Hubo más hitos del cambio en marcha. El Presidente asistió este año (virtualmente, como obliga la pandemia) al encuentro anual de IDEA, una cita que el kirchnerismo de paladar negro siempre eludió por considerar a esa organización un vivero de neoliberalismo. Fernández marcó así una diferencia y su discurso buscó sintonizar con el espíritu empresarial, tratando de asentar las sospechas, juicios o prejuicios con que ese público observa al gobierno.

En la misma línea, Fernández viajó a Vaca Muerta para anunciar desde allí el Plan Gas, una iniciativa que intenta alentar la inversión y sustituir con producción propia la importación de gas, de modo de generar "un ahorro por unos 5.629 millones de dólares y un ahorro fiscal de 1.172 millones de dólares hasta 2023".

Dólares: esa música de fondo acompaña la preocupación y los empeños actuales del gobierno. Ayer se produjo una reunión clave en ese recorrido. Fue en el Palacio de Hacienda y estuvo su titular, Martín Guzmán, aunque la encabezó el Jefe de Gabinete, Santiago Cafiero. Del otro lado de la mesa estaba la conducción del Consejo Agroindustrial Argentino. En momentos en que hay sectores que quieren evocar el clima de 2008 y hablan de "una nueva 125", el gobierno se encuentra con la amplia cadena productiva que se basa en la productividad agraria, reunida en un cuerpo del que participan todas las entidades de la Mesa de Enlace agropecuaria salvo la Sociedad Rural.

A la reunión asistieron, por ejemplo, el presidente de la Bolsa de Cereales de Buenos Aires; el coordinador de la Mesa Nacional de las Carnes; el presidente de CIARA, la Cámara de la Industria Aceitera de la República Argentina y el titular de Confederaciones Rurales Argentinas.

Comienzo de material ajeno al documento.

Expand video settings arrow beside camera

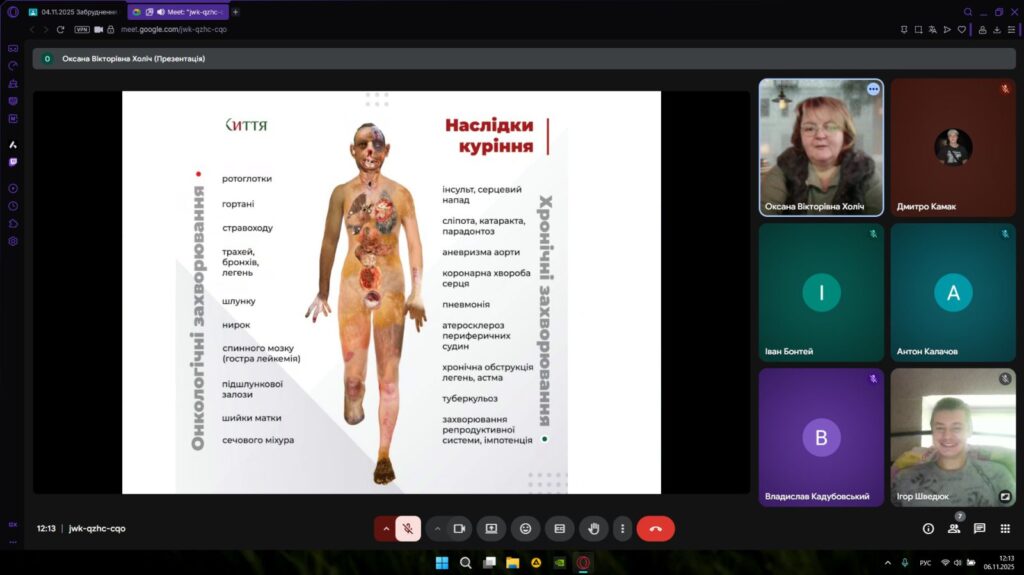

El Consejo ha presentado un plan destinado a formular una Estrategia Nacional Agroalimentaria, basada en incrementar la productividad de las distintas cadenas agroindustriales y fomentar el agregado de valor, la generación de empleo y el crecimiento de las exportaciones. Esto aspira a generar un impacto social que se traduce en 210.000 empleos en sectores del agro y 700.000 en el total de la economía.

DOLARES Y TRABAJO

Razonablemente, el Gobierno se ha abrazado a este proyecto y habría que esperar que de este vínculo surjan novedades que lo profundicen y que por esa vía aparezca la reacción política y la reactivación económica que la sociedad está esperando.

A decir verdad, el tiempo apremia. La brecha entre la cotización oficial del dólar y la del llamado dólar solidario supera ya con creces el 100 por ciento, y esa distancia presiona en el sentido de una devaluación que aceleraría la inflación y agravaría la ya dramática situación social que reflejan las últimas estadísticas sobre pobreza e indigencia.

El cierre de esa brecha no se conseguirá a corto plazo por obra de aquellas líneas económicas, que necesitan tiempos de maduración, sino por la recuperación de confianza política, algo que está asociado a la capacidad del gobierno de recuperar autoridad y expectativas, de fortalecer el poder legítimo. El giro que se espera tiene que ver con ese fortalecimiento.